Le député Renaissance Eric Bothorel, auteur de signalements à la justice contre le réseau social X et devant faire partie d'une délégation de parlementaires et experts de la tech à Washington, a vu son accès à la Maison Blanche refusé, a-t-il expliqué à l'AFP.

Le député des Côtes-d'Armor devait initialement faire partie d'une délégation de parlementaires et experts de la cybersécurité pour un parcours qu'il avait déjà effectué l'an dernier, organisé par "Cyber Task Force". "On rencontre le département d'État, le département de la Justice, la Maison Blanche et des acteurs de la tech", relate le député contacté jeudi par l'AFP.

"J'ai d'abord fait une demande d'Esta (une permission d'entrée sur le territoire sans visa en vertu d'un accord entre États), ça a été retoqué. J'ai refait la demande, cette fois c'était validé. Et ensuite le Secret service n'a pas validé mon accréditation à la Maison Blanche", explique M. Bothorel, confirmant une information du Canard enchaîné.
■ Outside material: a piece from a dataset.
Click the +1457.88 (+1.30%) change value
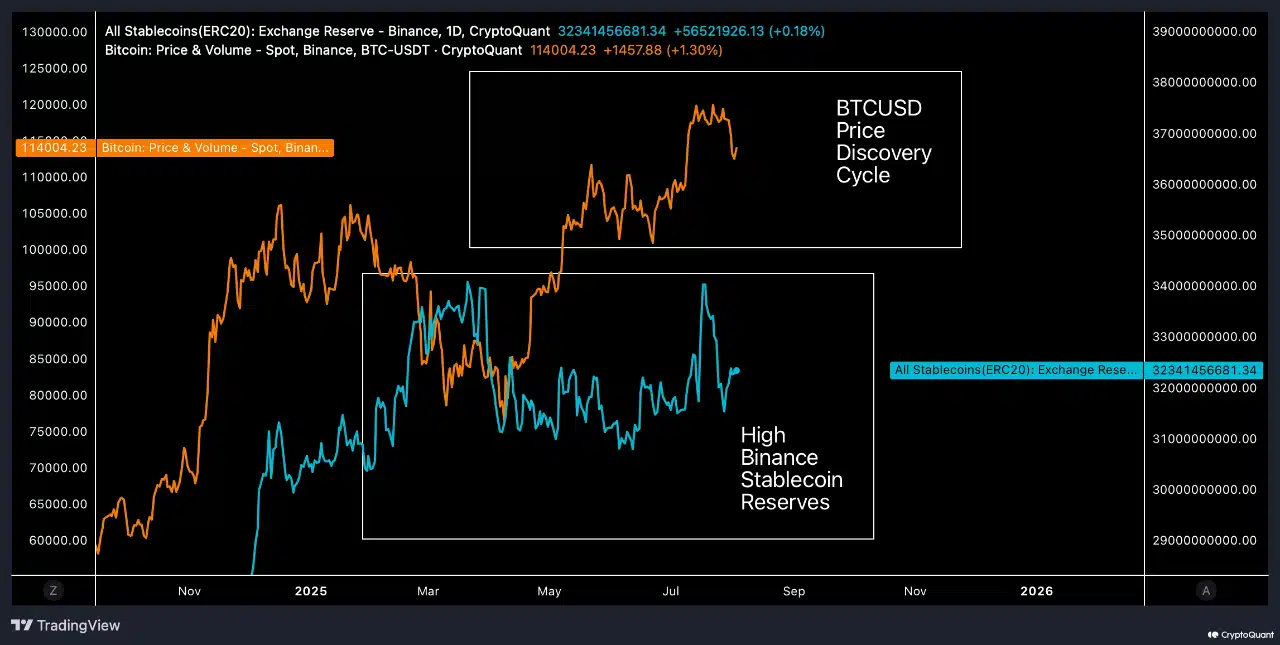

Le député envisageait aussi la possibilité d'être refoulé dès la descente de l'avion. "Soit je fais le même programme que tout le monde, soit je ne fais pas le programme. Un autre parlementaire a bien été accepté pour la Maison Blanche", poursuit l'élu.

Il estime que ce refus a de fortes chances d'être lié à une ou plusieurs saisines de la justice contre la plateforme X, du milliardaire Elon Musk.

Le député macroniste a, comme son homologue socialiste Arthur Delaporte, saisi la justice, pointant dans ses signalements une "réduction de la diversité des voix" et une plateforme qui s'éloigne de la garantie d'"un environnement sûr et respectueux de tous", évoquant "une menace pour nos démocraties".

Elon Musk, propriétaire du réseau social X, est convoqué pour être entendu le 20 avril par la justice française, dans l'enquête sur les dérives présumées de sa plateforme, visée par une enquête préliminaire qui se basait initialement sur des signalements de biais dans son algorithme.

L'enquête a été ensuite élargie, après des alertes sur le fonctionnement de son outil d'intelligence artificielle Grok, ayant conduit à la diffusion de contenus négationnistes et de deepfakes à caractère sexuel.

Elle est encore plus étendue aujourd'hui : le parquet enquête pour savoir si X s'est rendu coupable de complicité "de détention d'images" à "caractère pédopornographique" ou encore de "contestation de crime contre l'humanité".

Dans un post, X a dénoncé un "acte judiciaire abusif" reposant "sur des motivations politiques", affirmant qu'il ne se laisserait "pas intimider".